Ewangelia dziecięctwa koncentruje się wokół pytania, gdzie jest Jezus.
Ewangelista piszący do Żydów i do pogan
Św. Mateusz kieruję Ewangelię do ludzi wywodzących się z judaizmu. Bazując na Ewangelii wg św. Marka, Apostoł Mateusz podkreśla, iż Jezus jest Nowym Mojżeszem, jest prawdziwym Zbawicielem, zaś Dobra Nowina – Ewangelia, jest niejako Nowym Przymierzem – Nowym Pięcioksięgiem. Stąd też w teologicznym spojrzeniu Mateusza, Herod przez zamiar zabicia Mesjasza przypomina faraona, który zamierzał zgładzić pierwszego wybawcę Izraela – Mojżesza. Herod zostaje też ukazany jako król, który nie może poszczycić się pochodzeniem z rodu Dawida. W ten sposób Mateusz zestawia Heroda i jego królestwo z Osobą i Królestwem Jezusa podkreślając, iż to Jezus jest prawdziwym Panem i Bogiem.
Ale autor pierwszej ewangelii kieruje Dobrą Nowinę także do pogan. Stąd też w miejsce pokłonu pasterzy (Łk 2,8-20) wprowadza hołd pogańskich Mędrców z odległych krajów. Wydaje się, iż pierwotnie greckie określenie magos odnoszone było do perskich kapłanów, później, w czasach hellenistycznych w ten sposób określano przedstawicieli wschodniej teologii, filozofii i przyrodoznawstwa. Postrzegano ich jednak pozytywnie, ceniąc za posiadaną mądrość. Judaizm, choć odrzucał wszelkie praktyki czarnoksięskie, to jednak również z uznaniem patrzył na magów. Chrześcijaństwo przejęło od judaizmu negatywną ocenę, przeciwstawiając się przybierającemu z czasem na sile wszelkiemu irracjonalizmowi. Stąd też często przekaz o pokłonie magów odczytywany był jako podkreślenie, iż Chrystus jest kresem magii. W przekazie jednak Ewangelii wg św. Mateusza Magowie – Mędrcy, ukazani są pozytywnie. Są pobożnymi poganami pragnącymi oddać pokłon Jezusowi.

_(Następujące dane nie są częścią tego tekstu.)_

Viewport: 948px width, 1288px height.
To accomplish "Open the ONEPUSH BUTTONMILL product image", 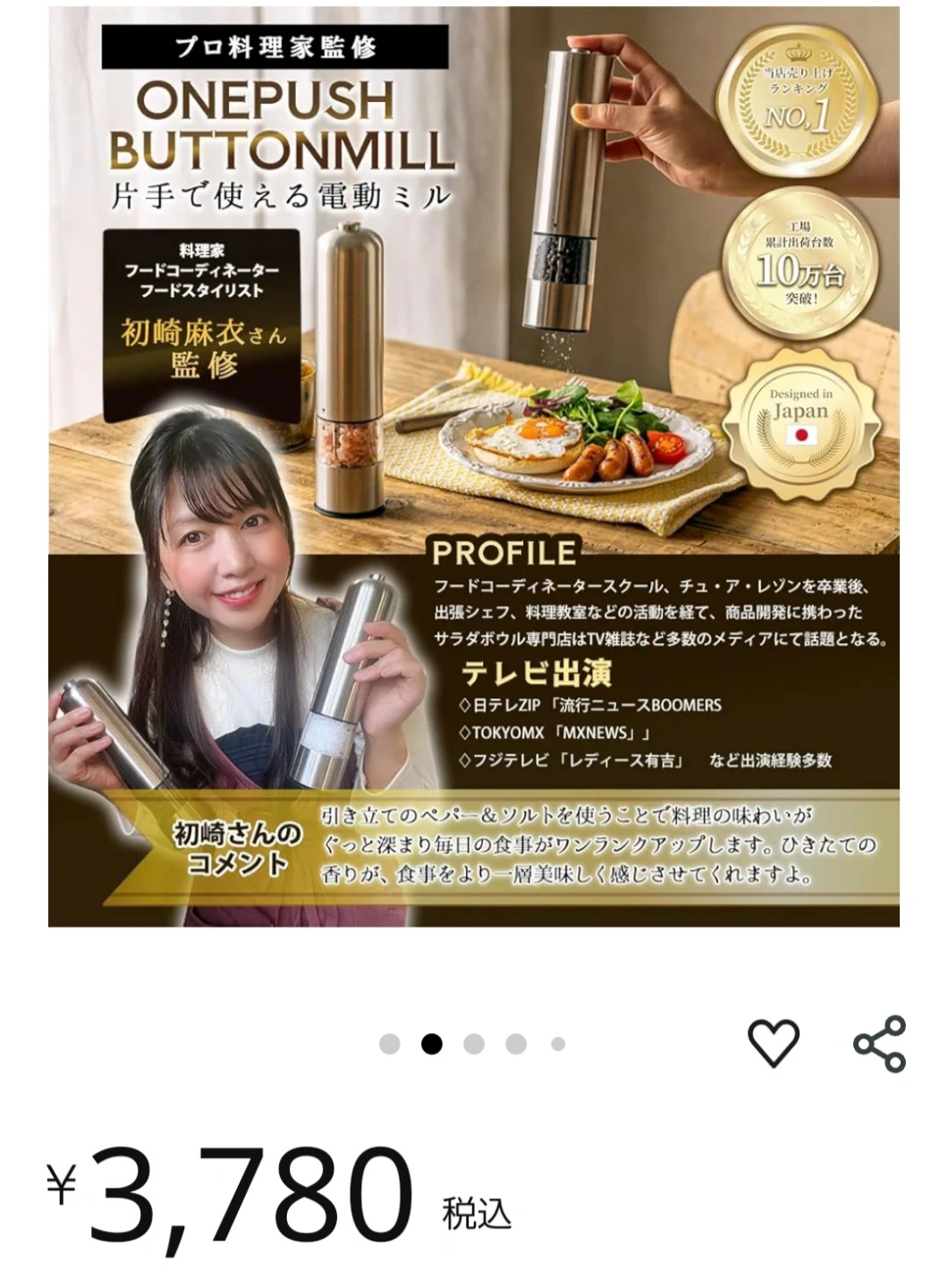I will pos(474,465).
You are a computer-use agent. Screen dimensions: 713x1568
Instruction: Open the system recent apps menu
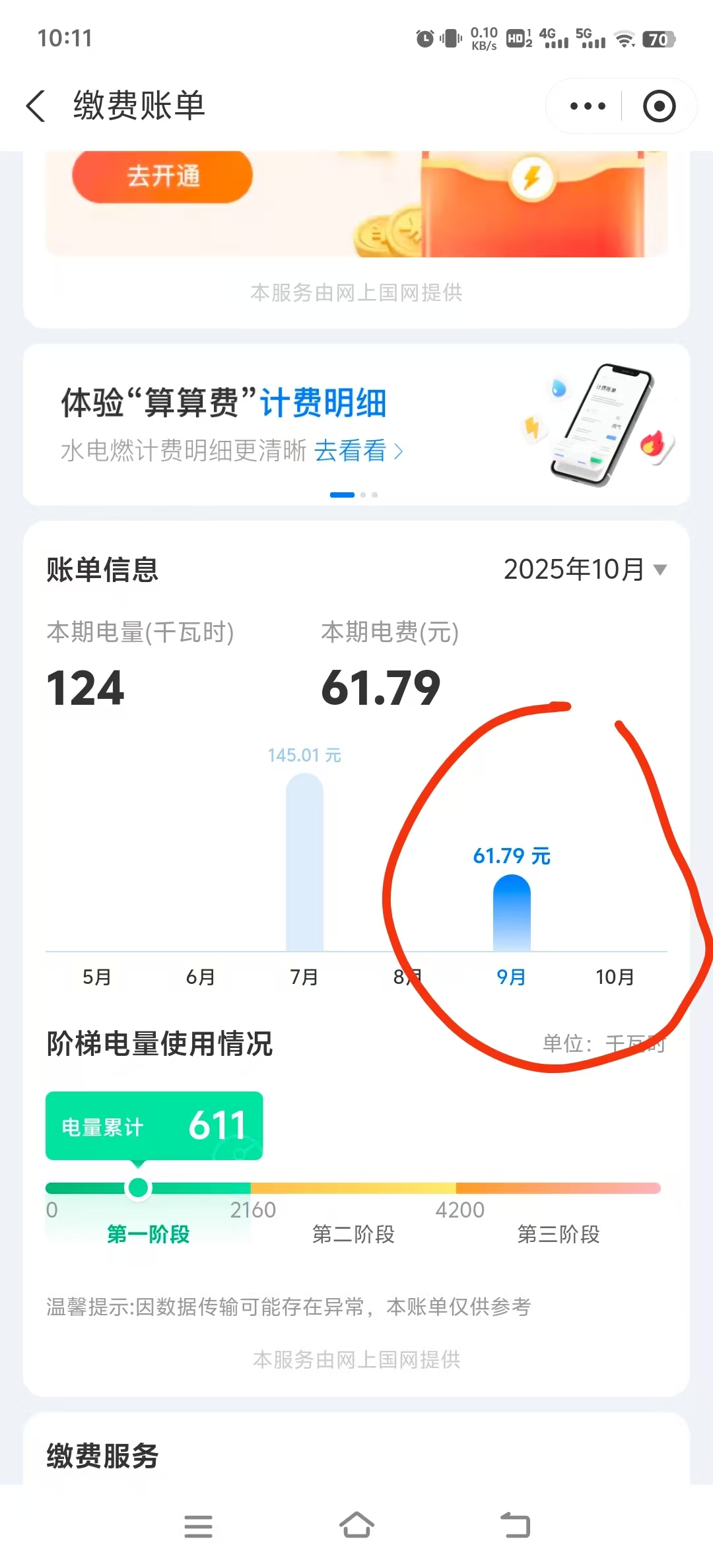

Przekaz o Mędrcach służy Mateuszowi by docenić znaczenie i wagę pogan. Również i poganie mogą odpowiedzieć wiarą na Ewangelię. Pisząc do Żydów ewangelista pokazuje, że naród wybrany nie jest jedynym – nie tylko ten lud jest w stanie odpowiedzieć wiarą na Boże Objawienie. Co więcej – można odnieść wrażenie, iż ci, którzy powinni uwierzyć – paradoksalnie – nie uwierzyli. Ci którzy byli pewni siebie, swojej wiary i swojego wybrania okazali się słabi – nie dostrzegli nadejścia Pana.
W tradycji Starego Przymierza można odnaleźć motywy kreślące obraz pogan poszukujących w Izraelu zbawienia (zob. Iz 2,2-3; 43,14 i in.). Już w Księdze Liczb można znaleźć opowiadanie o Balaamie, proroku ze Wschodu, zapowiadającym pojawienie się „gwiazdy z Jakuba” (Lb 24,17). Przybycie Mędrców do Jerozolimy wypełnia proroctwo Balaama o „gwieździe z Jakuba”. Oto Mesjasz Izraela został objawiony poganom, Król Izraela stał się panem „wielu narodów”. Obraz przybycia Mędrców do Betlejem przypomina także wizytę Królowej Saby u syna króla Dawida – u Salomona (1Krl 10,1-13). Jezus bowiem, nowy i ostatni syn Dawida jest uosobieniem mądrości, której posiadaniem szczycił się król Salomon (Mt 12,42).
Ale przekaz o przybyciu Mędrców do Nowonarodzonego Zbawiciela nawiązuje także do sytuacji Kościoła otwartego na pogan i otoczonego wrogością ze strony Synagogi z powodu przynależności do Jezusa. Autor natchniony wskazuje, że gdy poganie przychodzą do Jezusa, Zbawiciela świata, są świadkami odrzucenia Jezusa ze strony Izraela, są świadkami przerażenia i złości Jerozolimy, która „zabija proroków i kamienuje tych, którzy są do niej posłani” (Mt 3,37).
Podobnie jak obecność czterech kobiet w genealogii Jezusa wskazywała na wejście pogan do Kościoła, tak też przybycie Mędrców zapowiada przystąpienie pogan do wspólnoty uczniów uznających Jezusa Mesjasza i Syna Bożego.